Dose-response curves using metabolic (ATP-content, mitochondrial) and morphologic endpoints, interpolated to LC50's and synergy by median-effect, were compared with databases to identify patient-specific profiles for cytotoxics, targeted agents and combinations. Reports provided day 7.

Results:

62/67 (92%) provided adequate tumor for analysis; 39 male (58%); 28 (42%) female; 6 chemo-naive and 61 previously treated. Results provided for < 8 drugs in 14/62 (22%); 8-16 drugs in 34/62 (54%) and > 16 drugs in 14/62 (22%). Of 22 tumor types, breast (8); Melanoma (8); NSCLC (8); ovary (7); pancreas (7) and sarcoma (4) predominated. EVA/PCD was used to select the most active combinations.
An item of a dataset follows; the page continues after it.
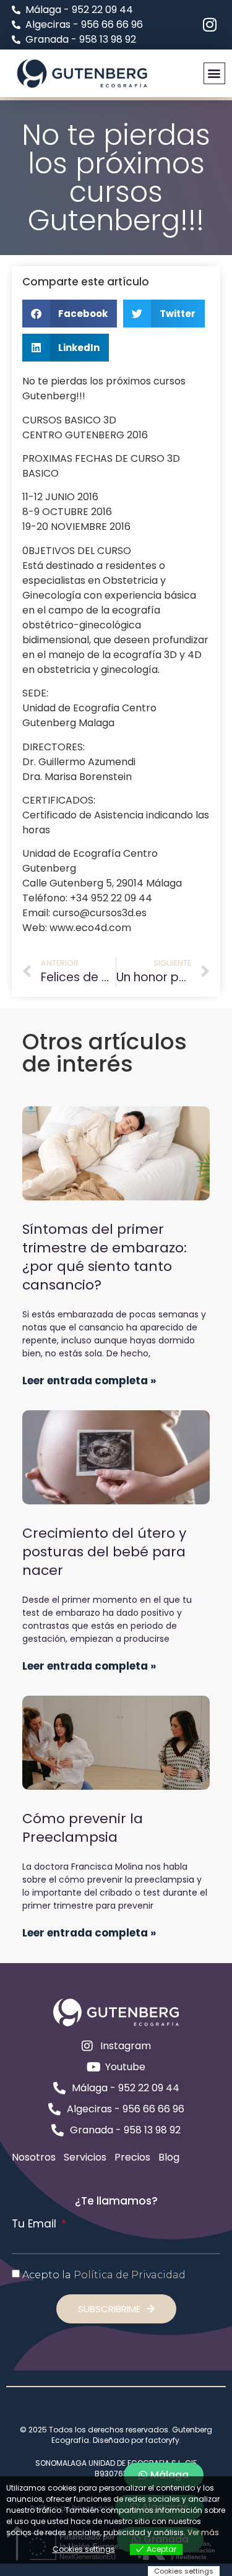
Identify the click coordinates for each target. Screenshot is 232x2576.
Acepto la (104, 2274)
Agents selected, response rates and durations are being tabulated and will be reported.

Conclusions:

The transport, processing and reporting of human tumor primary culture analyses is feasible, providing results in 92% of specimens and median of 12 drugs evaluated (range 4-32). Preliminary outcomes in these drug-refractory patients reveal that novel, often unexpected drug combinations (Everolimus and Lapatinib in triple negative breast) were identified and provided objective tumor responses, supporting EVA/PCD in therapy selection (personalized therapy) and drug development.